You mean, it is questionable if it was worth the effort?

No, that can be ruled out. Actually, I think everyone would like to take the effort further. We can’t go back to the massive use of antibiotics seen in the past. Neither can we aim for zero use in animals, because they need to be treated, too. What is important now is to put everything into a One Health perspective, where it becomes clear what additional efforts lead to what results. And where we also see which efforts are still needed in other sectors, not least in human medicine. For example, we know that the French population use antibiotics a lot more than the Dutch population. So the challenge for the years to come is to uphold the interaction between the different professional communities. And again, a better quantification of the effects of intersectoral transmission pathways will help a lot to that end.

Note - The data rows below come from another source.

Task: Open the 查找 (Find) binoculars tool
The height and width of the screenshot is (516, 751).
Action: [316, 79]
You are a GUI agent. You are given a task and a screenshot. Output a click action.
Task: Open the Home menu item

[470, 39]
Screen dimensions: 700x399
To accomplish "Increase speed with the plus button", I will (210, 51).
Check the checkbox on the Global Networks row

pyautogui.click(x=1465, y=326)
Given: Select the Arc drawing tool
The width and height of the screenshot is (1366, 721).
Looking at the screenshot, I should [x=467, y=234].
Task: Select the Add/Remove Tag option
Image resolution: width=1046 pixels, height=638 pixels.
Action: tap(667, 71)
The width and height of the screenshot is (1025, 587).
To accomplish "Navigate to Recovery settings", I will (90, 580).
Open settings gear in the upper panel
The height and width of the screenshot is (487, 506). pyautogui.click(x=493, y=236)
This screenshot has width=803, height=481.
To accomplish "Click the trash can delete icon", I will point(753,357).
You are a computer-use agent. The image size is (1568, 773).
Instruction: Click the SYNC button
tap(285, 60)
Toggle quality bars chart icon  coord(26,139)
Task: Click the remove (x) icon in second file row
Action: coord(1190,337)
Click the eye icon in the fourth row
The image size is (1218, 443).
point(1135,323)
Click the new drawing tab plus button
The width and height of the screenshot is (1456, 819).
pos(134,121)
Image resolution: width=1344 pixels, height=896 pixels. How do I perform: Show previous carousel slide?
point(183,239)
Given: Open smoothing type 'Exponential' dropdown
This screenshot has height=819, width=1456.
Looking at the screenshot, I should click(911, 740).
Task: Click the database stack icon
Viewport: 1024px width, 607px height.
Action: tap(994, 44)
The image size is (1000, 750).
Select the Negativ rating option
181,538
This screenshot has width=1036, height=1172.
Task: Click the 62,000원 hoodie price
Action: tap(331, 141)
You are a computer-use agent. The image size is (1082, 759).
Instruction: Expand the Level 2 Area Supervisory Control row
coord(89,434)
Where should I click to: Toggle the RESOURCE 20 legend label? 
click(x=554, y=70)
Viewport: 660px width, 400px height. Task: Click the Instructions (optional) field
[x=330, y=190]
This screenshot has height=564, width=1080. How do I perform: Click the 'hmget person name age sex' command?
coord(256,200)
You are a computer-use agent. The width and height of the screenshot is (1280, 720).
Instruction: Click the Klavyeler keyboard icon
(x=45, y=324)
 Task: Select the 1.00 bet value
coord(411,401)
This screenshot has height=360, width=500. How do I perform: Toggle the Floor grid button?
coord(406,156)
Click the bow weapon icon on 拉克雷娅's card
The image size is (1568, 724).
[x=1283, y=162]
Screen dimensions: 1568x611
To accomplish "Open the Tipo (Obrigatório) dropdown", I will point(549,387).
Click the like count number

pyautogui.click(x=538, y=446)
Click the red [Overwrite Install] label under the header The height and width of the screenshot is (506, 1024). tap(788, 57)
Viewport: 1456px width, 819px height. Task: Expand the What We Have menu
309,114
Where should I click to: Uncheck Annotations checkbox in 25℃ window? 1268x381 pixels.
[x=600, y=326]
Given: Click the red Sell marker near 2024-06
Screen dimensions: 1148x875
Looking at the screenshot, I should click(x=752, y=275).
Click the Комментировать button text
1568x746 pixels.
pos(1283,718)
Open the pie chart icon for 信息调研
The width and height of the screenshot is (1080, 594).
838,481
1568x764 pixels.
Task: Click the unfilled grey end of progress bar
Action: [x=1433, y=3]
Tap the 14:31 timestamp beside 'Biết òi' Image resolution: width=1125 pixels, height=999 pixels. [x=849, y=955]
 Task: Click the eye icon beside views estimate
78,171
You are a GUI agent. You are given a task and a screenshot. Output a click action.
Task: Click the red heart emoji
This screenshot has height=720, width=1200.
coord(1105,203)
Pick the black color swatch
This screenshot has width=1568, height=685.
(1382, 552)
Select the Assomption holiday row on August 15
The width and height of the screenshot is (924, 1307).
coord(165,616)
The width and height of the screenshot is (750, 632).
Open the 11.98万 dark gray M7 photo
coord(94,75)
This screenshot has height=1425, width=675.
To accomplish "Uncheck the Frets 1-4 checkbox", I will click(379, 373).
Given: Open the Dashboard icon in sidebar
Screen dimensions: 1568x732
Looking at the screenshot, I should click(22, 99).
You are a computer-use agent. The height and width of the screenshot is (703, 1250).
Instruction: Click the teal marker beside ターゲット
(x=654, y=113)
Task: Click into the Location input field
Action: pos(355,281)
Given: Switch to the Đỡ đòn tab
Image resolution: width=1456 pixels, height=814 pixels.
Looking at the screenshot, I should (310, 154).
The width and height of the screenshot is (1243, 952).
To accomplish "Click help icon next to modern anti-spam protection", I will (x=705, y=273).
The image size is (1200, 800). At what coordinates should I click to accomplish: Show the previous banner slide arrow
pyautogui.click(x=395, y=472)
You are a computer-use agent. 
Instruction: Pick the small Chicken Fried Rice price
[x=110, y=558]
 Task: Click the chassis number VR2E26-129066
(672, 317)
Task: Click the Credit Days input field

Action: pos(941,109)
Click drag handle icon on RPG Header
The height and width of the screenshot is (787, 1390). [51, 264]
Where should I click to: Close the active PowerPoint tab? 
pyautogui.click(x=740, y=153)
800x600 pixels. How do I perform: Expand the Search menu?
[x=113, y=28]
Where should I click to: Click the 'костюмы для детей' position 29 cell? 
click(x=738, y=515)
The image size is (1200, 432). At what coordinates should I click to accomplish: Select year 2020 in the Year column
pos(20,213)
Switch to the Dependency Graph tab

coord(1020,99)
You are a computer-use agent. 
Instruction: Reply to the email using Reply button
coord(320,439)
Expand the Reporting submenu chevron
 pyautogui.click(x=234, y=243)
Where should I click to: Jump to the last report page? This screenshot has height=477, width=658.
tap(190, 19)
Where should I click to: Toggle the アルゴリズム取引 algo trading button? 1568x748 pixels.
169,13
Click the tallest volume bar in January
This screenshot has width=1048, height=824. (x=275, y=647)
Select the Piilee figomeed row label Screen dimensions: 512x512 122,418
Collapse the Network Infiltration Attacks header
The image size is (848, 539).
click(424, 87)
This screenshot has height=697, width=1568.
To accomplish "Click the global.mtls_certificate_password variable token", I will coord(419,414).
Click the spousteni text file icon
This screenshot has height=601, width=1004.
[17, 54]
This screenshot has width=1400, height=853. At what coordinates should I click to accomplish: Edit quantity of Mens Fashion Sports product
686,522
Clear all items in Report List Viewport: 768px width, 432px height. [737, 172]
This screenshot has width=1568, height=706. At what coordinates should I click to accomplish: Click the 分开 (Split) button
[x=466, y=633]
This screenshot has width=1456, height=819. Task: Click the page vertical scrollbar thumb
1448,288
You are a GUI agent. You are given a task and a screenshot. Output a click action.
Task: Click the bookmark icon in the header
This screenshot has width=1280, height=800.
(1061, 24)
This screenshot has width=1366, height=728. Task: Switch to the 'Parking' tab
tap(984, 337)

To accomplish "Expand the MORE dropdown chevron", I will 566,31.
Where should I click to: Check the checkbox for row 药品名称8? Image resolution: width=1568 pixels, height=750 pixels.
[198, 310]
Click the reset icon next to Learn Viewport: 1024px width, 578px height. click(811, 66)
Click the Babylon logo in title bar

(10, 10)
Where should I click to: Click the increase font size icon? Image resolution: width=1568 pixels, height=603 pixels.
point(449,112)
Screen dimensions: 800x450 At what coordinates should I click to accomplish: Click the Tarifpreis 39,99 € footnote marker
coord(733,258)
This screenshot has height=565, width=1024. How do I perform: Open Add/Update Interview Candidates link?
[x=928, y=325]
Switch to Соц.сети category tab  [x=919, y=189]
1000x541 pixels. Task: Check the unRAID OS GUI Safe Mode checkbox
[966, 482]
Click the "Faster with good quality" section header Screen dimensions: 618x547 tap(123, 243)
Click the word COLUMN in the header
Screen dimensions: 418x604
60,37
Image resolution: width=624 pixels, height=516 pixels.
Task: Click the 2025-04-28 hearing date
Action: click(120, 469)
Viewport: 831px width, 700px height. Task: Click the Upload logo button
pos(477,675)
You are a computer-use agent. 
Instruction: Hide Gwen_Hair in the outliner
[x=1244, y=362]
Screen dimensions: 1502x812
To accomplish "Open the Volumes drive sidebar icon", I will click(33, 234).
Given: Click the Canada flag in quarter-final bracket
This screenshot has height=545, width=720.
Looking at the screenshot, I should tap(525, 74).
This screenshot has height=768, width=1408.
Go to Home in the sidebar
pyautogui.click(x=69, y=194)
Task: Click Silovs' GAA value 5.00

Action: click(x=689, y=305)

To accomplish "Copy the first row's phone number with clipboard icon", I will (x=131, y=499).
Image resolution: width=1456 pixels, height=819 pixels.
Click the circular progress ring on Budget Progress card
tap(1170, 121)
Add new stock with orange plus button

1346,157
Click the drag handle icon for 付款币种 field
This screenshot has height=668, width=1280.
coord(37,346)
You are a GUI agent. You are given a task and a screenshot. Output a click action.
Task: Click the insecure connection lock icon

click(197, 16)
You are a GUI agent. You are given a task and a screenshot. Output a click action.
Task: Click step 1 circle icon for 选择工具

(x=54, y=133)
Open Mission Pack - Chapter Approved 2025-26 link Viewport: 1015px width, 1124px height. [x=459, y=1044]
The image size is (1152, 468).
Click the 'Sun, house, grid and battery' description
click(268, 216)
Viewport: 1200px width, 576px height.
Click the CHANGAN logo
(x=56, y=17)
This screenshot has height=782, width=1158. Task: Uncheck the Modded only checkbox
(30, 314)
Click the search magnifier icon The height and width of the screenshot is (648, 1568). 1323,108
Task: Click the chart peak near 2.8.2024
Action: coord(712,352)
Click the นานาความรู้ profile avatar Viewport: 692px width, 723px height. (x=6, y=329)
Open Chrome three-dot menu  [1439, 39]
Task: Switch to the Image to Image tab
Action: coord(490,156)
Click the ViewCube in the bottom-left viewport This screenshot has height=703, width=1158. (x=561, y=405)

Do you expect scientific breakthroughs in the coming years, of the kind that would fundamentally enhance our capabilities to fight AMR?

We have already witnessed fundamental advances, mostly methodological ones with the establishment of rapid and affordable DNA sequencing technologies. Thanks to these advances, we have gained access to massive quantities of genomic data and established new approaches to monitoring and diagnosing AMR. But the new opportunities are mainly being used in industrialised western countries and not in Southeast Asia or Africa, where the burden of AMR is much higher. In my view, achieving game changing results will depend on whether those countries can benefit from research outcomes to the same extent.

  1. Extended-spectrum beta-lactamases (ESBLs) are enzymes that can be formed by bacteria and lead to resistance to several classes of antibiotics.
  2. MRSA (methicillin-resistant Staphylococcus aureus) is an antibiotic-resistant type of sthaphylococci.